• [Task details]:
Hunt through the entries for the word "beside" and copy each line in which it appears.

• [Materials provided]:
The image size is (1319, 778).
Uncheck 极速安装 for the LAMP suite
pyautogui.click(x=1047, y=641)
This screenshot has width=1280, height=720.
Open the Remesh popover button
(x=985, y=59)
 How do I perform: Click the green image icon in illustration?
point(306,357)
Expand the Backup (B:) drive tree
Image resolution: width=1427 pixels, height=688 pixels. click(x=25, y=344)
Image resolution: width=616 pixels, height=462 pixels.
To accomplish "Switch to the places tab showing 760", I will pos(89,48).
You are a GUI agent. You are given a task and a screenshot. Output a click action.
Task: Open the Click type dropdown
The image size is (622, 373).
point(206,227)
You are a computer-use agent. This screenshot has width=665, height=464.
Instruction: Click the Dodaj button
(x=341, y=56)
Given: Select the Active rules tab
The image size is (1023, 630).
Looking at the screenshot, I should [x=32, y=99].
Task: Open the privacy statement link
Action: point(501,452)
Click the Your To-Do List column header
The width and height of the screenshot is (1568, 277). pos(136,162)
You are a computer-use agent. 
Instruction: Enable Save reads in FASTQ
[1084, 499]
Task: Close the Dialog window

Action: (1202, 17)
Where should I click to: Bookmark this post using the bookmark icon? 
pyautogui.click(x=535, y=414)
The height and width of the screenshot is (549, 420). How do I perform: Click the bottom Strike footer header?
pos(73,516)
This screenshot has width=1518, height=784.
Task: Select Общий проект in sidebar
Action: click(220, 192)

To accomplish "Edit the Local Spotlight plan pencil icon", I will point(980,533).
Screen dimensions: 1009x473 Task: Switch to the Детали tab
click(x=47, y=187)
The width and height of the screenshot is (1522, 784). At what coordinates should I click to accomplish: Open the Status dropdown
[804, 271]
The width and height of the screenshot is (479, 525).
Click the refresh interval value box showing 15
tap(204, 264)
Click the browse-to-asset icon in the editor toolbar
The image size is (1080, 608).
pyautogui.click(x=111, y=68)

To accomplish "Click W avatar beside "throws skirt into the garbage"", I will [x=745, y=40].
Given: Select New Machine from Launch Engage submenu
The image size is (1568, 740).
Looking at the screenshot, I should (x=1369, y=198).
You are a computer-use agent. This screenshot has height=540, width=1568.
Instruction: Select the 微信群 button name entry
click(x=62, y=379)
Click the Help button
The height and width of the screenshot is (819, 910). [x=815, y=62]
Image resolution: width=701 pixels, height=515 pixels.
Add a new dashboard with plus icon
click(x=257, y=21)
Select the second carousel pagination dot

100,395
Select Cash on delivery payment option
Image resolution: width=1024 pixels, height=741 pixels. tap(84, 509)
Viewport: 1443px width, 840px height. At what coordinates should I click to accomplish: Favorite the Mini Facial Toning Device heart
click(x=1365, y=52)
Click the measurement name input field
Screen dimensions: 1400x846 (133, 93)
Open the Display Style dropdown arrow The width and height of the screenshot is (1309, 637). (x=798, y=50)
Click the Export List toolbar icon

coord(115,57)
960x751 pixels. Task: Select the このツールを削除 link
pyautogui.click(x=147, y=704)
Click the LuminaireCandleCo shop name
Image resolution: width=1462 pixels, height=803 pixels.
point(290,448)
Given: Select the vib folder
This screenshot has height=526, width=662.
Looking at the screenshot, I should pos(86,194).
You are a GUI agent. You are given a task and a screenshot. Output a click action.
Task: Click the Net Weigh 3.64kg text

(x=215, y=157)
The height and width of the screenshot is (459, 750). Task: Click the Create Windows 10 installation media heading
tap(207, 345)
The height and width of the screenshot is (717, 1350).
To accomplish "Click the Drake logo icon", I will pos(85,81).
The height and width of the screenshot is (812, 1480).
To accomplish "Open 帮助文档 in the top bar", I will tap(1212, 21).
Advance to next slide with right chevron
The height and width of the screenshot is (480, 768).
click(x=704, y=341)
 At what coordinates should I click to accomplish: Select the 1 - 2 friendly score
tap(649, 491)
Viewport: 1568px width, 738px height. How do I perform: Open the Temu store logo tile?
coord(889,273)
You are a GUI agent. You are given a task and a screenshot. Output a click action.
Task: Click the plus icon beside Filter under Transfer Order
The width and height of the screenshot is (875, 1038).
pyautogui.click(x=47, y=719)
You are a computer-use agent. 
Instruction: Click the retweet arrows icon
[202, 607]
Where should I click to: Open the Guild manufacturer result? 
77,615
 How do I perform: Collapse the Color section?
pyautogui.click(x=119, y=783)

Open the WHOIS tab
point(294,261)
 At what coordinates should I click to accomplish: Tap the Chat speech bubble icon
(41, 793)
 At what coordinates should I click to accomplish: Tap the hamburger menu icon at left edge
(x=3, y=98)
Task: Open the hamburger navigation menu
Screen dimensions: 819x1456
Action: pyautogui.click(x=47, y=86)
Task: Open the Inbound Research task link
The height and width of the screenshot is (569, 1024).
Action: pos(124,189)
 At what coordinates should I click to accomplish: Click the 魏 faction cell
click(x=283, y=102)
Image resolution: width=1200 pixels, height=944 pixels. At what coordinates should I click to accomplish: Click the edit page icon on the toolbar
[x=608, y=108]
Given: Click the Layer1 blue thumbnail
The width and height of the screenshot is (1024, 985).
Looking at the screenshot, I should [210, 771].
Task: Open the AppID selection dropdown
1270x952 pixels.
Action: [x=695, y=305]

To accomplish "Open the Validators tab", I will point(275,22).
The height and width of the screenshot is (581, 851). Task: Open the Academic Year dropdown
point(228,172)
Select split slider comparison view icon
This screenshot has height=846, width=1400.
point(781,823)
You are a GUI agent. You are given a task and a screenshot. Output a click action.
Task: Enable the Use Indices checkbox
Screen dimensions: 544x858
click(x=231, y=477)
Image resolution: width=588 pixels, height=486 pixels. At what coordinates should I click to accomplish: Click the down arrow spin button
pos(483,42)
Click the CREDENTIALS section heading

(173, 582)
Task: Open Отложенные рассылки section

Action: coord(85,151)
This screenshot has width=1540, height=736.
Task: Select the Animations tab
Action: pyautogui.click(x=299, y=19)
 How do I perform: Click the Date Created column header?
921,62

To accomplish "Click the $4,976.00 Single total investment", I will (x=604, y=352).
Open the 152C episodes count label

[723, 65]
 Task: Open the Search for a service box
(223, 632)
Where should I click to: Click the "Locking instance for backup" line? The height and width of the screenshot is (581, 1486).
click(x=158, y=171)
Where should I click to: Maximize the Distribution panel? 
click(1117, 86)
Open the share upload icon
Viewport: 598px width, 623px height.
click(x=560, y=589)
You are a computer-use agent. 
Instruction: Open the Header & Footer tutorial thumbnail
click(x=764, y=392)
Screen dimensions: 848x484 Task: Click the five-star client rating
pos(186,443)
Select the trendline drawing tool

• [Exercise answer]:
To accomplish "Click W avatar beside "throws skirt into the garbage"", I will [x=745, y=40].
Task: Click the plus icon beside Filter under Transfer Order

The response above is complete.